Stored items:
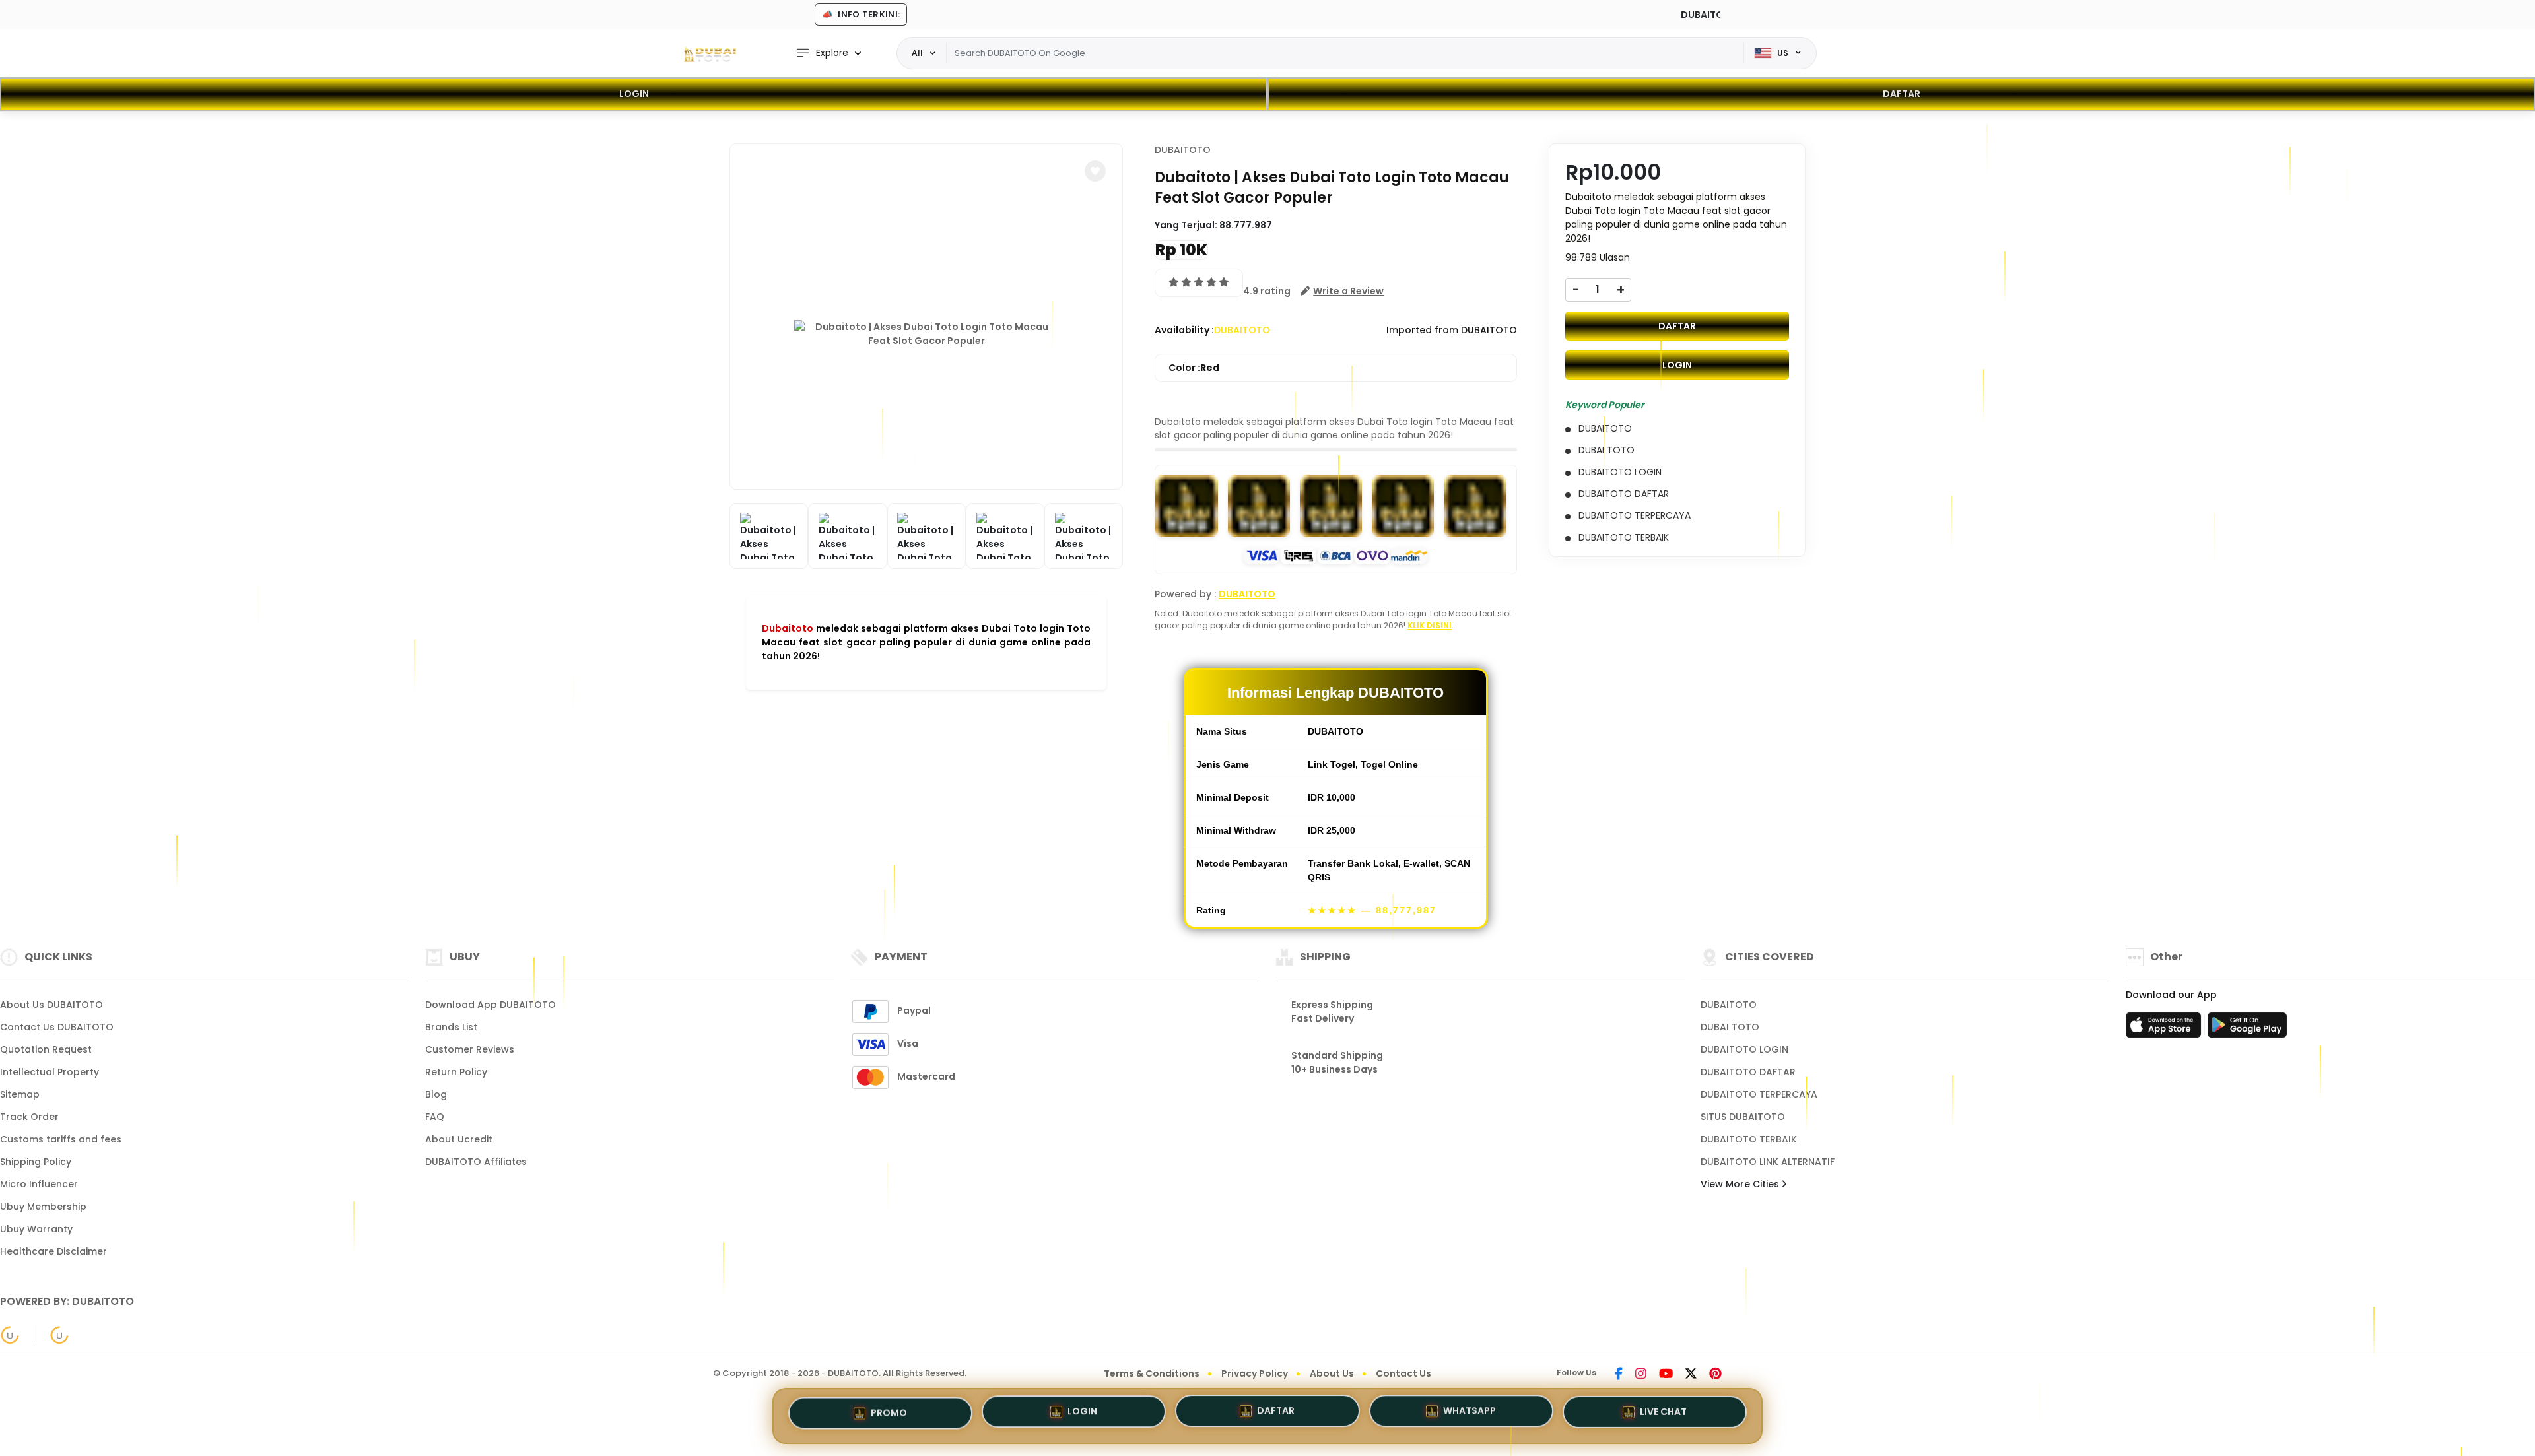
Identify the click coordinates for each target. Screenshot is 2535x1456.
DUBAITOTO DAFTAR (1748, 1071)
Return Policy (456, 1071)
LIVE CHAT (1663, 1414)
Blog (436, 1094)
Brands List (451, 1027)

What is required:
Every entry should be returned exactly as written, minus the pictures.

Solution:
Identify the click coordinates for each target. Screenshot is 2535x1456.
DUBAITOTO DAFTAR (1748, 1071)
Return Policy (456, 1071)
LIVE CHAT (1663, 1414)
Blog (436, 1094)
Brands List (451, 1027)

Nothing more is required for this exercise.